Im glad to see ther are two of you -- there is certainly an open debate about this. Your opinions are noted.
But the statement...
"dealing with such a machine translation would be WORSE for the writer than starting with a blank page."
...is a bit loosy-goosy.. It seems almost technophobic, and it misses some points, namely !. the general thrust of the wikipedia as collaborative, and interactive -- 2. that something on the page is most often better than *nothing on the page -- 3. that machine translation is improving at an extremely rapid pace. 4. this is the general consensus --that the WP take upon itself a more international scope .
I dont agree with "running everthing through Babelfish" -- this is not the best option, even if it were feasible -- (I think that was an oversimplification - not a well-crafted sentence.) The better options are a subject weve already mentioned -- namely a platform dedicated to cross-langa articles , and a means to make it more efficient to use our own personal translation ware... I suggested the use of the simple wiki for this -- there are some issues with that as well.

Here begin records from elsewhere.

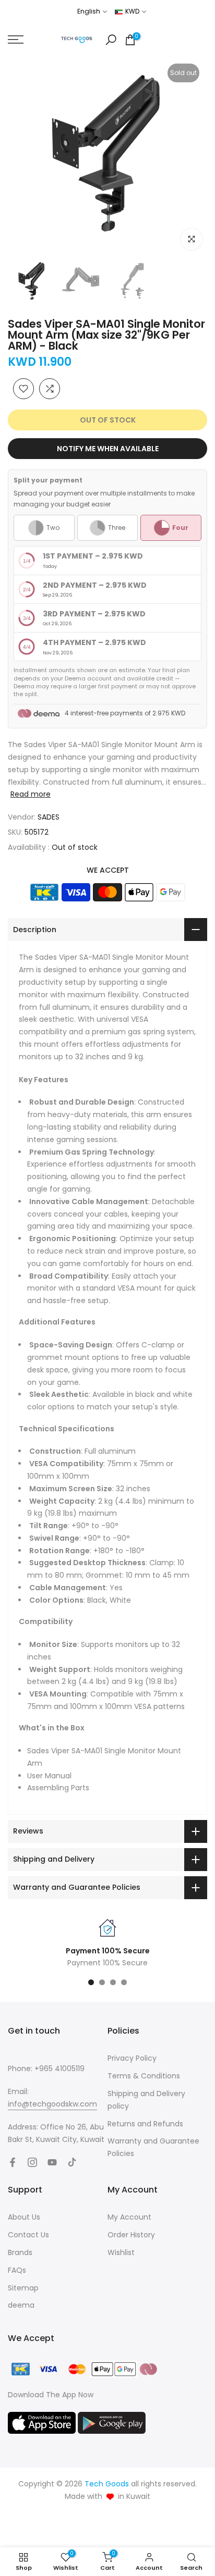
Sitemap (23, 2288)
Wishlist (121, 2252)
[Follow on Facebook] (12, 2162)
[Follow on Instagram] (32, 2162)
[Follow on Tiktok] (72, 2162)
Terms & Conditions (144, 2076)
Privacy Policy (132, 2058)
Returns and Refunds (145, 2124)
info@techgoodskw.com (52, 2104)
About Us (24, 2217)
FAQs (17, 2270)
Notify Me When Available (108, 448)
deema (21, 2305)
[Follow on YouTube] (52, 2162)
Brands (20, 2252)
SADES (48, 817)
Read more (30, 794)
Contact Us (28, 2235)
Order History (131, 2235)
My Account (129, 2217)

Ultimately, there is no generalized view of machine translation -- Systran (google) is rather good for one-way conversion between one European language and another. Even Jim Breen's kanji translator is good for at mass-converting Kanji to their meanings, in a list. That it would be too hard for a "writer" to connect the dots with some grammar, is also a rather fishy statement. Wikipedians are NOT writers, anyway -- were *editors.
-S-
--- Arwel Parry arwel@cartref.demon.co.uk wrote:
In message 3F1662E7.1020701@planetunreal.com, tarquin tarquin=ivGM6J5ThX418oCzpIvf9w@public.gmane.org writes
Jason Richey wrote:
To this end, we might as well spawn a new
project... A project that
takes the en wikipedia data dump and passes it
through Babelfish or
the like.
Could we please return to the real world? Machine translations are sometimes vaguely useful
for getting the gist
of something. but by and large, they are pure crud. dealing with such a machine translation would be
WORSE for the writer
than starting with a blank page.
I quite agree, apart from the fact that I can't envisage Babelfish "or the like" ever being set up to translate many of the lesser-used languages we have wikipedias set up for.